Product allocation planning is an
execution support step, not a planning
step. During the SOP process, you make
decisions as to which customers may
receive stock in short-supply situations.
This information is stored in DP. Product
allocation planning picks up this information
and uses it to drive the availability
check (ATP) during sales order entry
in R/3. The way APO and R/3 work together
is totally seamless for the user.
Figure 3 shows the
typical flow of events throughout the
SOP process. A defined end-point occurs
when the customer collaboration and
execution support tasks have been finished.

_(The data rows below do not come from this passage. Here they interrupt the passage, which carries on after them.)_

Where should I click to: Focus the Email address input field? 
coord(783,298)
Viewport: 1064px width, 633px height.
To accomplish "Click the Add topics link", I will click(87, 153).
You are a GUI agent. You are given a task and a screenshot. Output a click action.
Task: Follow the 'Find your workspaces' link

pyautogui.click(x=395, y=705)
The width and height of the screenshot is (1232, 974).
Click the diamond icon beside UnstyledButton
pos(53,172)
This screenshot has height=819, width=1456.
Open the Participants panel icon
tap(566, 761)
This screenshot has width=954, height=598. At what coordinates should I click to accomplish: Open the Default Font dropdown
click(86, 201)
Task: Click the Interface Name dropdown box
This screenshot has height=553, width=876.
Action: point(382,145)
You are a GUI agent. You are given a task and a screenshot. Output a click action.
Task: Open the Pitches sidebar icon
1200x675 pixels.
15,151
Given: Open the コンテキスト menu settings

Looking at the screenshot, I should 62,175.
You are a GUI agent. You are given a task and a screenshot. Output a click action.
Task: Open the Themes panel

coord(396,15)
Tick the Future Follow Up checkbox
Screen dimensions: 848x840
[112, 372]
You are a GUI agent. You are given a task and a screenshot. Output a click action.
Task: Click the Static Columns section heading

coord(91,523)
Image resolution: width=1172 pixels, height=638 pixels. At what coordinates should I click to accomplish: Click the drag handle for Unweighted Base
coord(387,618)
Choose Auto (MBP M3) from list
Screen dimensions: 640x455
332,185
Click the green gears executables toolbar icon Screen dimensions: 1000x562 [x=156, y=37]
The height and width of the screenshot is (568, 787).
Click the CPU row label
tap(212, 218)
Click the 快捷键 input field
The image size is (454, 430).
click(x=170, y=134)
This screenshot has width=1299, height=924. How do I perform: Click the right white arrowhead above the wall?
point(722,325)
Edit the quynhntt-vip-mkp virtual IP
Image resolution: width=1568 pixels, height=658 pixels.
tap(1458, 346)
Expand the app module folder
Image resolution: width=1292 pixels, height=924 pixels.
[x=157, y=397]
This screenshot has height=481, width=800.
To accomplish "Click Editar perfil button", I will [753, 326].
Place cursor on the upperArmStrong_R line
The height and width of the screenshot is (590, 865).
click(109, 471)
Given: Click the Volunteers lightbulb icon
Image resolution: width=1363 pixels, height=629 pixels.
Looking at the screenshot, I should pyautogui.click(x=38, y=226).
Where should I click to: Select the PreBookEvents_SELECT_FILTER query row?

The other end point is the hand-over
(release) of the constrained demand
plan to supply planning.

Figure 3
SOP process flow
Now that you understand the principles
of the SOP process and the tools used
in the system, I’m going to discuss
two topics that are related to the
SOP process. They are frequently the
cause of misunderstandings or inefficient
APO system usage.
- Budget. You can
see and handle the budget process
as a yearly SOP process. Once you
have set up a formal SOP process,
it is easy to use the same planning
steps and system setup to handle
the non-monetary part of the budget
process. Avoid including any monetary
aspects in the APO DP environment,
as DP was designed to forecast quantities
and not financial values. The system
offers possibilities to express a
forecast in financial terms, but
this is intended as a tool to express
volumes in values. You should not
use it to forecast values and then
translate them into volumes. The
monetary aspect of the budget, from
a system point of view, is handled
efficiently in either R/3 or BI-SEM.
- Deployment. Deployment
is not part of the SOP planning task.
The purpose of deployment is to distribute
supply in accordance with demand
that either stems from the SOP process
or from actual sales orders within
one’s own distribution network
(e.g., from factory to distribution
warehouse). After you finalize the
SOP process, the system restricts
all incoming sales orders in accordance
with this plan. This is why sales
order demand does not exceed planned
levels. Deployment serves as a final
confirmation that products will ship
according to plan. You can also set
up deployment to distribute products
in a “fair share” manner
if unexpected (unplanned) supply
problems arise in the short term.
Unlike product allocation planning,
which is a proactive planning tool,
deployment using fair share rules
is a reactive execution tool that
kicks in automatically on exception.